[FRAGMENTO DE TEXTO]
Mucho se puede argumentar de lo importante que es el uso sistemático del sentido común en cualquier político, máxime cuando éste asume la responsabilidad de dirigir un país, como es ahora el caso de quien será el próximo presidente de México, Andrés Manuel López Obrador. Ahora que empieza a confrontarse con la realidad que impone necesariamente el asumir un cargo de esta naturaleza (v.gr.el mensaje marcadamente conciliador que dirigió a la nación después de su abrumador triunfo) y de las muchas enseñanzas que ofrece algo tan elemental como utilizar en todo momento el sentido de la razón –y consecuentemente el sentido común – en TODAS las decisiones a que obliga una tarea de esta magnitud, valdría la pena echar mano de la historia para recordarle a AMLO una de las más trascendentes de ellas, misma que debería tener presente prácticamente a la voz de YA: la seguridad de él y de su familia.
En virtud de que reiteradamente ha dicho -palabras más palabras menos- (la última vez el día de ayer al término de su encuentro con el presidente Peña Nieto) que “él no tiene por qué cuidarse las espaldas, ya que el que nada debe nada teme”, quisiera transcribir, exactamente como se plasmó, un pasaje que describo en mi libro Confieso que es…simple, publicado en Junio del 2003 bajo los auspicios de la Benemérita Universidad Autónoma de Puebla (BUAP) y que hace referencia a una experiencia que viví directamente hace la friolera de 24 años, alrededor de un malogrado personaje que en su momento se expresó prácticamente igual que AMLO y que para su desgracia ya no vivió para contarlo.
LAS TRAGEDIAS SIN SENTIDO
“No basta adquirir la sabiduría, es preciso usarla”
Cicerón
“Toda desgracia es una lección”
Proverbio turco
Existen, sin duda, muchas registradas en la historia universal, resultado de decisiones, actitudes, omisiones o meras ignorancias que dieron lugar a acontecimientos trágicos que cambiaron el curso de la historia.
Expresadas como tragedias sin sentido, sin una lógica aparente, su relato y descripción se convierten, sin más, en un vergonzoso monumento a lo paradójico e indescifrable que es en algunos momentos el ser humano, sobre todo cuando deja de utilizar su activo personal más valioso: el sentido común.
Testigos impávidos y sin límite a nuestra capacidad de asombro, los mexicanos resentimos en nuestra vida cotidiana, en nuestra autoestima como nación, los efectos del absurdo asesinato de Luis Donaldo Colosio Murrieta en Marzo de 1994.
“No tuve la oportunidad de tratarlo ni personal ni políticamente, aun cuando transitáramos por caminos paralelos, en virtud de una formación académica de idéntica procedencia, aunque diferentes épocas y de una visión muy parecida en el terreno del servicio público.
Muy distante de la percepción muy común que prevaleció durante algún tiempo en el medio político -en el sentido de que quienes egresábamos del Instituto Tecnológico y de Estudios Superiores de Monterrey (ITESM), aun en carreras de naturaleza social como era la de economía, recibíamos una preparación elitista orientada marcadamente hacia la empresa privada y el lucro personal- en los hechos no se descuidaba en ningún momento nuestra orientación y convicción de servicio a la colectividad.

[FILAS DE DATOS]
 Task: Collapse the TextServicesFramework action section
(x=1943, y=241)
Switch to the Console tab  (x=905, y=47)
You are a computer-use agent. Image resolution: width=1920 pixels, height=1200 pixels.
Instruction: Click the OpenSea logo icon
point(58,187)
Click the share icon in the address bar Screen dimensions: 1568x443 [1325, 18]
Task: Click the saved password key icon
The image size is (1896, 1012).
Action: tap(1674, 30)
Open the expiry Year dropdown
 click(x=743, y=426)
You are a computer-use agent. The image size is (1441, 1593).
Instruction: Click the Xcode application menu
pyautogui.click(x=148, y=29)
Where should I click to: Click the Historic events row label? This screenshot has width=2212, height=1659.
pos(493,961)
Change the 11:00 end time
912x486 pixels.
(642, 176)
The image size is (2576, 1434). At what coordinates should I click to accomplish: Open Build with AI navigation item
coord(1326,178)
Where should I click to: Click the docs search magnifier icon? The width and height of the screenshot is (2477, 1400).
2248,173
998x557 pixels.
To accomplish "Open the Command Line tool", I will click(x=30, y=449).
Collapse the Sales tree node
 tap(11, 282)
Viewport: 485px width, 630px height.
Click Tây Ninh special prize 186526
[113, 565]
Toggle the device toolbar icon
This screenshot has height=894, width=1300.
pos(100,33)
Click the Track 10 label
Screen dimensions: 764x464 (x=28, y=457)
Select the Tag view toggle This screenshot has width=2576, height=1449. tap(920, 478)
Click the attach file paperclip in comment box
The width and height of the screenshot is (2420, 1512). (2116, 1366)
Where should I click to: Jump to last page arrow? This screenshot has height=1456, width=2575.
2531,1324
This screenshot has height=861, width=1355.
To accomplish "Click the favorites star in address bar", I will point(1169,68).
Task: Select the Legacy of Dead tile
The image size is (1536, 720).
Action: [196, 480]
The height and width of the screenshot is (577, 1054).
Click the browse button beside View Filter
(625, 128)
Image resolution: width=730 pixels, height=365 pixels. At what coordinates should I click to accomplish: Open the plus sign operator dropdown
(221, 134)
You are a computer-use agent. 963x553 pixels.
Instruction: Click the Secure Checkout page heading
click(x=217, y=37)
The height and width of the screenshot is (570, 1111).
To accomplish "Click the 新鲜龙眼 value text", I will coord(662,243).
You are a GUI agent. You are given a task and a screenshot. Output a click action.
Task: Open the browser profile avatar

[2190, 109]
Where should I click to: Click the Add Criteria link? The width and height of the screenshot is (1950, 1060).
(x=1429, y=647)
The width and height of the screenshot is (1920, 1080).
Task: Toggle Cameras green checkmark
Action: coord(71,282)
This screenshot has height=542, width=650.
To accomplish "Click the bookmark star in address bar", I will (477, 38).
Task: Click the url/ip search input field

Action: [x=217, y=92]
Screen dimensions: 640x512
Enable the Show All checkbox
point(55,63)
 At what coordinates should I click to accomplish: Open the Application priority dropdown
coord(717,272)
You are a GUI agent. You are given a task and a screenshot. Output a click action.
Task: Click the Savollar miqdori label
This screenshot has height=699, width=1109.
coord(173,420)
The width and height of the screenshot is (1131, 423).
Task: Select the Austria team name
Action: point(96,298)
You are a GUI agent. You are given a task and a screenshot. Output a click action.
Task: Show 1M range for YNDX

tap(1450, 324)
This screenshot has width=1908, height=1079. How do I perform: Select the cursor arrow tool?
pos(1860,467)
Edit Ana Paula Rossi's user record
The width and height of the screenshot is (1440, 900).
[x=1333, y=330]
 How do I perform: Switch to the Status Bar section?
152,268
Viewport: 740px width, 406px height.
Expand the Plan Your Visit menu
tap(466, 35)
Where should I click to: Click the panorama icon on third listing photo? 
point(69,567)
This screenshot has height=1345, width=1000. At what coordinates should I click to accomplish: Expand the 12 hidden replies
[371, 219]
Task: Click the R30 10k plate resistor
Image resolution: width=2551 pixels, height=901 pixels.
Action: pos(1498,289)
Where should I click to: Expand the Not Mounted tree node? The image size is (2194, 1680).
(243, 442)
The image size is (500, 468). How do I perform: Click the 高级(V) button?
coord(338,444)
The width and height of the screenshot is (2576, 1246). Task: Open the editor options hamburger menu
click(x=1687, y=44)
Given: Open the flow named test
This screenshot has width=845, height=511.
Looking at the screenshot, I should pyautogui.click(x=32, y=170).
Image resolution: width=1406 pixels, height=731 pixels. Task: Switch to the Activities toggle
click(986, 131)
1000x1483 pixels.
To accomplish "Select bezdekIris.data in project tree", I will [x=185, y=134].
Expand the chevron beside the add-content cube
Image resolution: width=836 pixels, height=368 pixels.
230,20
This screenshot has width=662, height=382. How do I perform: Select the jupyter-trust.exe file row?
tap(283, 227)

[RETO 1]
Por favor, copia literalmente del fragmento de texto el pasaje que va desde "Proverbio turco" hasta "de la historia.", incluidas ambas partes.
[RETO 2]
Según el fragmento de texto, ¿bajo los auspicios de qué institución se publicó el libro Confieso que es…simple?
[RETO 3]
Enumera todas las personas que el fragmento de texto menciona por su nombre.

[RESPUESTA 1]
Proverbio turco
Existen, sin duda, muchas registradas en la historia universal, resultado de decisiones, actitudes, omisiones o meras ignorancias que dieron lugar a acontecimientos trágicos que cambiaron el curso de la historia.

[RESPUESTA 2]
Bajo los auspicios de la Benemérita Universidad Autónoma de Puebla (BUAP).

[RESPUESTA 3]
Andrés Manuel López Obrador (AMLO), Peña Nieto, Cicerón y Luis Donaldo Colosio Murrieta.